Manual edits stay; missing values are filled from the auto lookup. Re-running is idempotent.

For data-quality auditing of what was patched:

RAudit how many NAs were filled
n_before <- sum(is.na(records$some_col)) n_after <- sum(is.na(records_patched$some_col)) cat("Filled", n_before - n_after, "missing values\n")

  

Common pitfalls

Pitfall 1: confusing rows_patch with rows_update. rows_patch only fills NAs. rows_update overwrites all non-key columns. Always pick the right one for your data trust hierarchy.

Pitfall 2: errors on unmatched in y. Default unmatched = "error". Use "ignore" if y may have extra keys.

Warning
rows_patch does NOT fill NAs in y itself, only in x. If y has NAs where x has values, x's values are kept. If both have NAs, the result has NA. Patch goes from y -> x for missing values only.

Trust hierarchy: when to patch vs update

The choice between rows_patch and rows_update encodes a TRUST hierarchy in your data sources. rows_patch says "x is authoritative; y supplies missing values". rows_update says "y is authoritative; overwrite x where y has a match". Most workflows have one source you trust more than the other. If your master record has been manually edited and the lookup is auto-fetched, patch protects the manual work. If a daily refresh from a system-of-record should always win, update is correct. Articulating the trust hierarchy explicitly (in code or comments) prevents subtle bugs.

Try it yourself

Try it: Fill missing mpg values in a small data frame using a fallback lookup.
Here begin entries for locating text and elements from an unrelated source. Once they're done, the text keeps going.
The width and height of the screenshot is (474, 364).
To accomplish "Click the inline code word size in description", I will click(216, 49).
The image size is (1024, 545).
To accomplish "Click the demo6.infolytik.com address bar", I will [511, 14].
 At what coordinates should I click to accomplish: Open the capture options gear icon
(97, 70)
Save to ex_filled.

RYour turn: patch missing mpg
x <- data.frame(id = 1:5, mpg = c(21, NA, 18, NA, 33)) y <- data.frame(id = 1:5, mpg = c(99, 22, 99, 30, 99)) ex_filled <- # your code here ex_filled$mpg #> Expected: c(21, 22, 18, 30, 33)

  
Click to reveal solution
RSolution
ex_filled <- rows_patch(x, y, by = "id") ex_filled$mpg #> [1] 21 22 18 30 33

  

Explanation: rows_patch fills the NA mpg values (id 2 and 4) from y, keeps the non-NA values from x intact.
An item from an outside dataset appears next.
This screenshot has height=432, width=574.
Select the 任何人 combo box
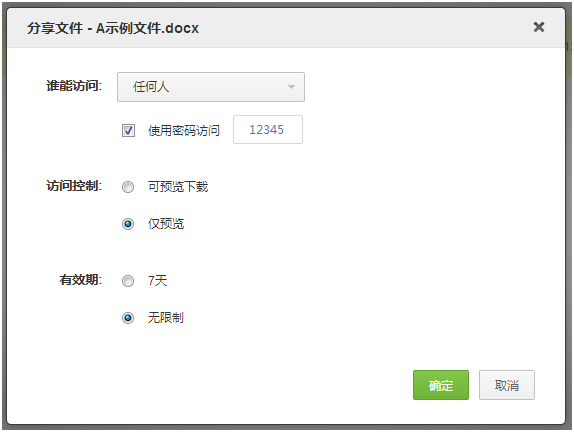pos(211,87)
After mastering rows_patch, look at:

  • rows_insert(): insert new rows
  • rows_update(): overwrite existing
  • rows_upsert(): insert OR overwrite
  • rows_delete(): remove by key
  • coalesce(): column-wise NA fill
  • tidyr::replace_na(): scalar NA fill

For mass NA filling in a single column from a fallback column, coalesce() is more direct than rows_patch.

FAQ

What does rows_patch do in dplyr?

rows_patch(x, y, by) fills NA cells in x using values from y, matched by key. Non-NA values in x are preserved.
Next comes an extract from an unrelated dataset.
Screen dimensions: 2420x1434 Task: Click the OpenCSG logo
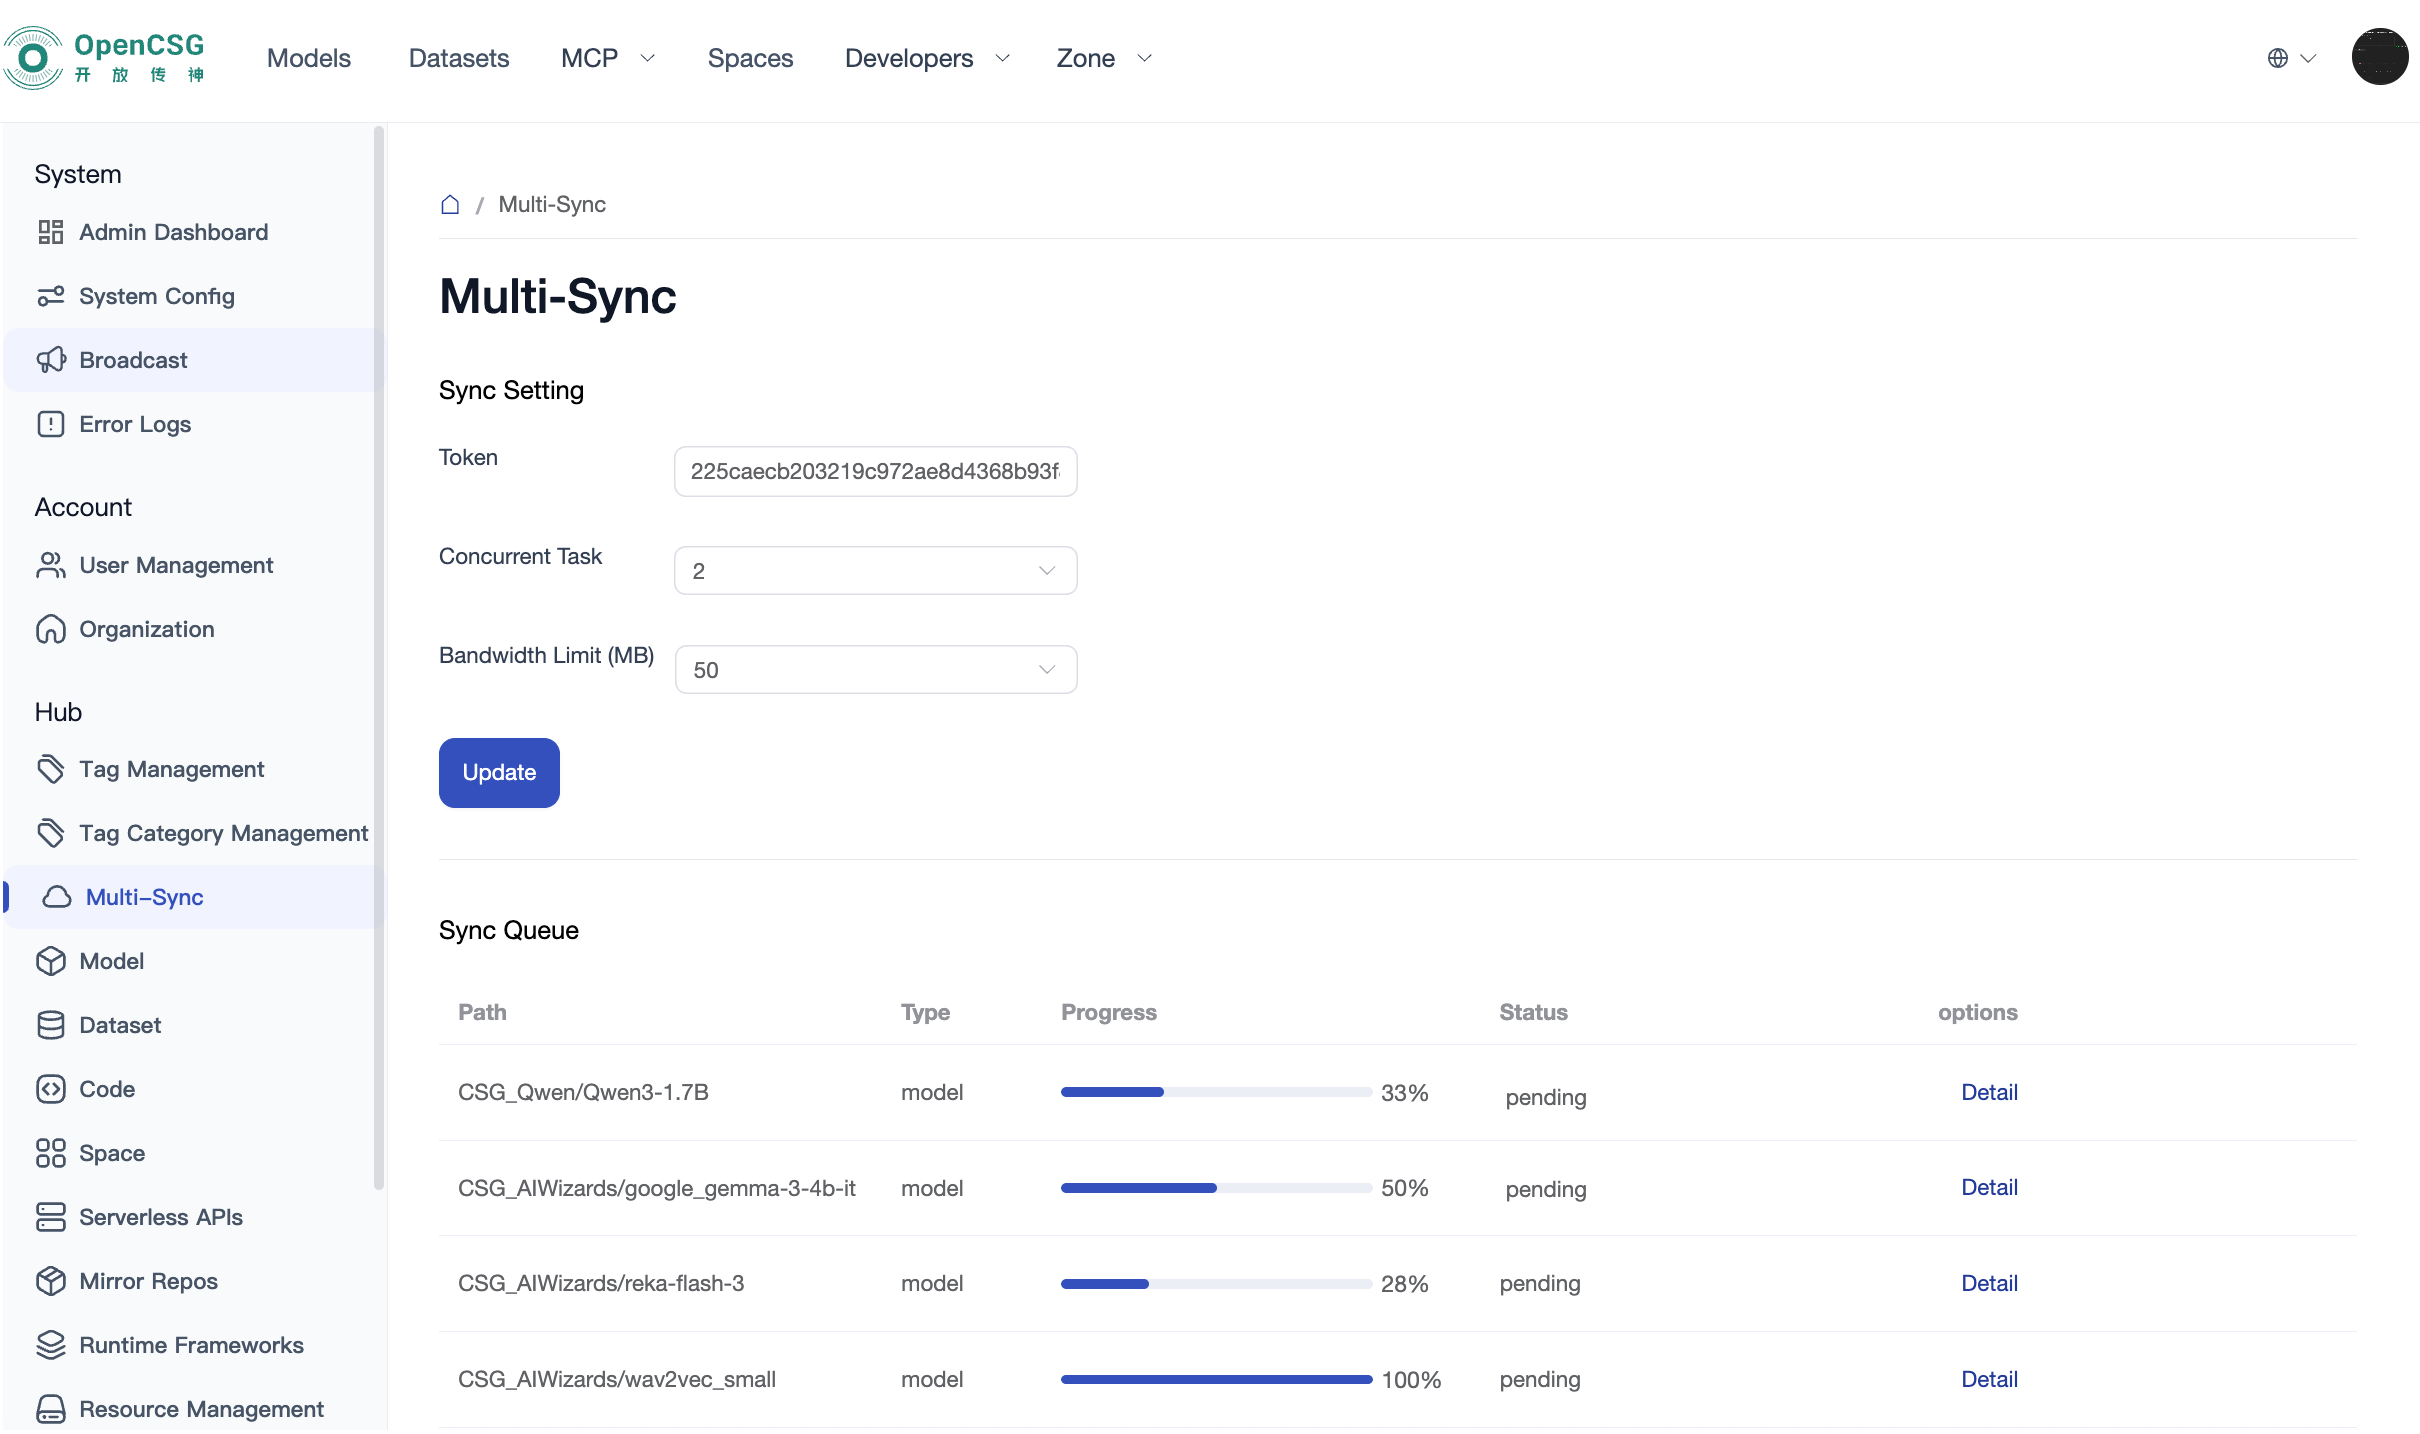pos(105,57)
What is the difference between rows_patch and rows_update?

rows_update overwrites ALL non-key columns. rows_patch ONLY fills NAs in x. Use patch when x's existing values are authoritative; use update when y is.

Does rows_patch overwrite NAs in y?

No. If x has a non-NA value, it stays. If y has a value where x has NA, x is patched. The direction is y -> x for NAs only.

What if both x and y have NA in the same cell?

The result has NA. rows_patch can only fill what y provides.

Can rows_patch handle composite keys?

Yes: rows_patch(x, y, by = c("col1","col2")). Tuple matching applies.